Jakarta hari ini diselimuti mendung sejak pagi. Hujan lalu mengguyur jelang siang hari. Sampai pukul sebelas siang pun masih gerimis. Untungnya sampai di Kramat Raya, hujan rintik-rintik telah berhenti. Kami berdua siap untuk jajan bubur kampiun dan bungkus gulai itik.
Pusat kuliner kapau di Kramat Raya mulai semarak. Pembeli mulai berdatangan untuk makan siang. Aroma aneka masakan kapau yang sedap menyambut para pejalan. Ayolah berhenti sejenak untuk menikmati hidangan.
Kami berdua sudah lama ingin menyantap bubur kampiun. Aku juga sudah lama tak bersantap di nasi kapau. Akhirnya keturutan juga hari ini, meski langit Jakarta kelabu. Kami pun memesan bubur kampiun dua mangkuk, seorang satu.
Bubur kampiun itu terhidang di hadapan kami berdua. Sebuah bubur yang seperti perkawinan antara kolak pisang, bubur campur, dan ketan sarikaya. Isiannya menarik, kaya rupa. Di dalam kuah manis kecokelatan ada biji salak, sagu mutiara, bubur sumsum, ketan putih, dan sarikaya.
Enak dan mengenyangkan.
Alhasil aku tak bakal sanggup untuk menyatap nasi dan lauk-pauk. Akhirnya aku memilih bungkus.
Oh iya lokasi kami makan di Nasi Kapau Umi Upik. Di sebelahnya ada penjual bubur kampiun dan aneka kue seperti kelepon, lemang tapai, lemang baluo, ketan sarikaya, lemper, ketupat santan, Â dan lupis.Â
Namanya Lemang Tapai dan Bubur Kampiun Uda Hery. Kami mengeluarkan uang sejumlah Rp 50 ribu untuk dua mangkuk bubur kampiun dan dua buah kue lupis.

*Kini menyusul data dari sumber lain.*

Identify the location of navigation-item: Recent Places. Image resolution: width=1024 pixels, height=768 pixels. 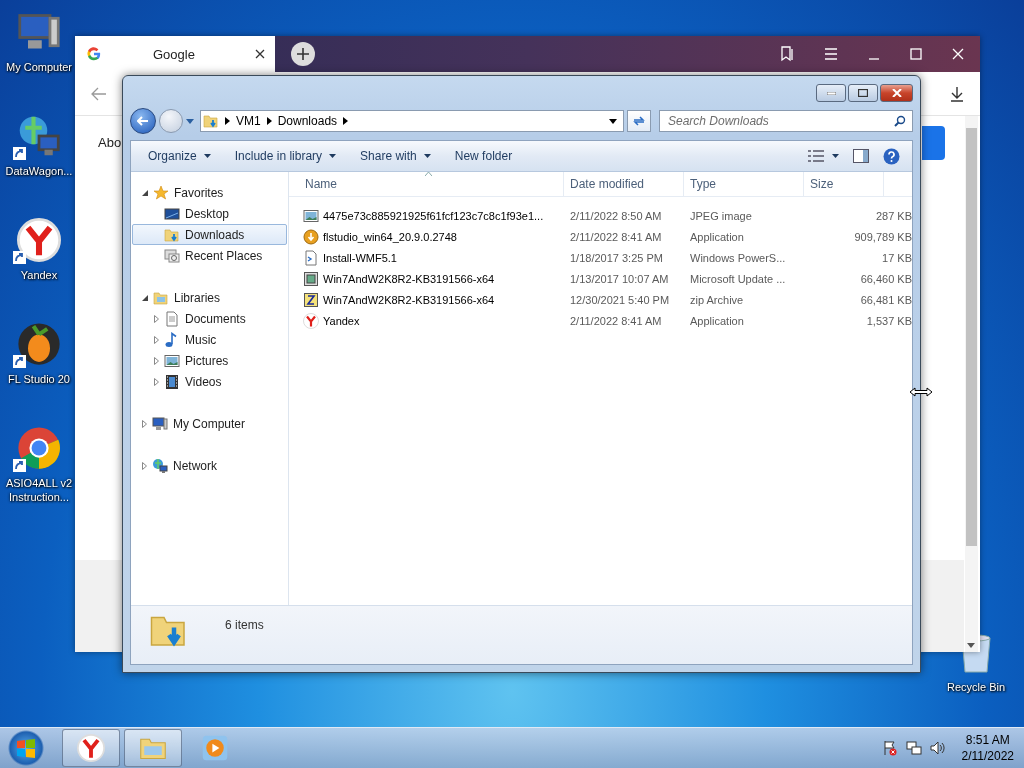
(210, 256).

Ketika memilih menu lauk pauk di Uni Upik untuk dibungkus, kami berdua pun kebingungan. Pilihannya banyak dan semuanya nampak lezat.
Ada telur dadar yang tebal, ayam pop yang gurih, lele goreng yang gemes, perkedel kentang yang endut, ikan bilis yang imut, udang balado yang cerah, rendang yang juara, dendeng batokok yang sedap, kepala kakap yang besar, otak ikan yang bikin melongo, aneka jerohan yang bikin ingat olah raga, dan gulai itik yang membawaku ke sini. Masih banyak lagi.
Itiak lado mudo adalah bebek yang terjerembak di lautan bumbu yang didominasi cabe ijo, sehingga berlumuran bumbu yang kemudian dibiarkan meresap di dalamnya. Ada kunyit, duo bawang, jahe, lengkuas, dan dedaunan aroma, serta rempah-rempah lainnya.
Sekitar jam 15.00-an baru kami menyantapnya. Nasinya porsinya besar dan sayangnya pera sehingga agak kurang nyaman ketika disantap. Ini kali pertama aku menyantap itiak lado mudo dan aku menyukainya. Bumbunya meresap dan daging bebeknya empuk.
Citarasanya lengkap dari bumbu rempah-rempah yang kaya rupa, ada gurih dan pedas, aroma asap, dengan ada tekstur kenyal dari kulit si bebek. Nikmat.
Dendeng batokoknya juga sedap. Daging sapinya empuk dan bumbunya manis pedas. Sedangkan untuk ayam panggangnya, aroma asapnya terasa.
Meski ada sedikit kekurangan di nasinya, aku merasa puas dengan kualitas rasa masakannya. Lain kali jajan ke sini lagi dan coba menu lainnya.